Copy exactly, please, the lines of the data from its start through the line containing "Task: Open the 明朝体 (Serif) font dropdown".

··· DATA SHOWN

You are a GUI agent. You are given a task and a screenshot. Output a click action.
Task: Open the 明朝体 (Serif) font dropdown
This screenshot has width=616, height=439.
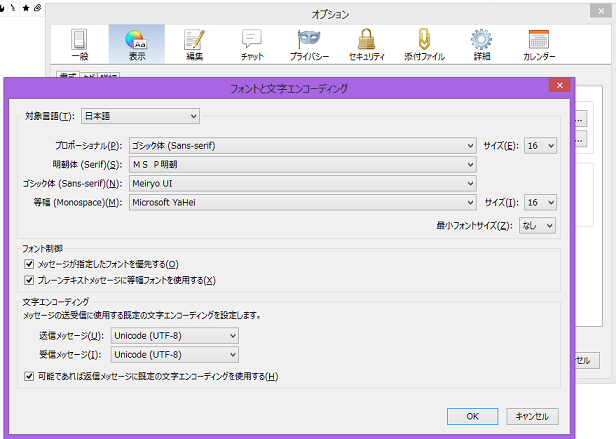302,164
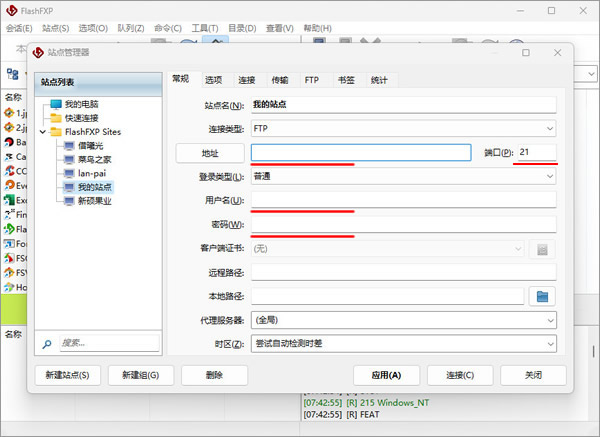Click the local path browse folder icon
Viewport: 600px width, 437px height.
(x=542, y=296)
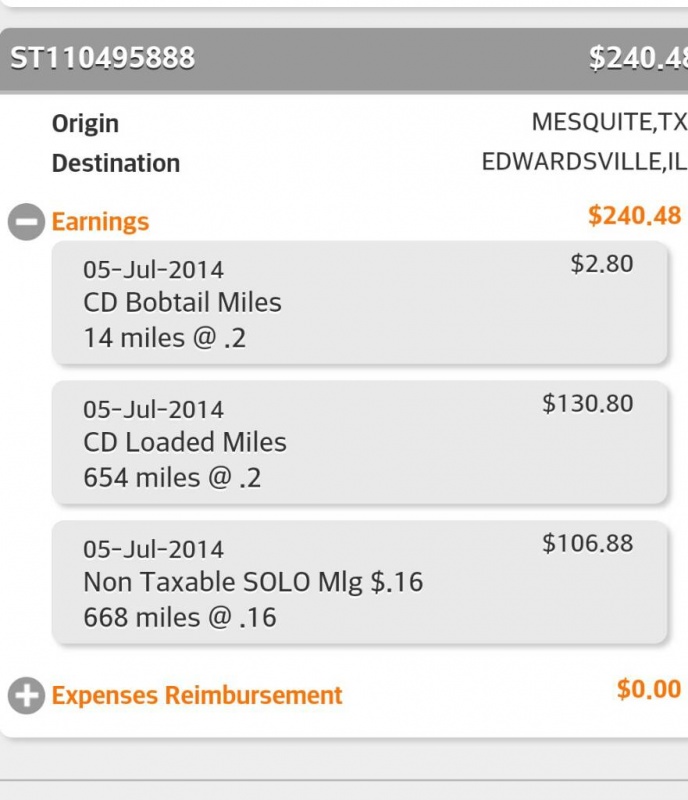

······

▶ ANSWER SECTION:
You are a GUI agent. You are given a task and a screenshot. Output a click action.
Task: Open the 明朝体 (Serif) font dropdown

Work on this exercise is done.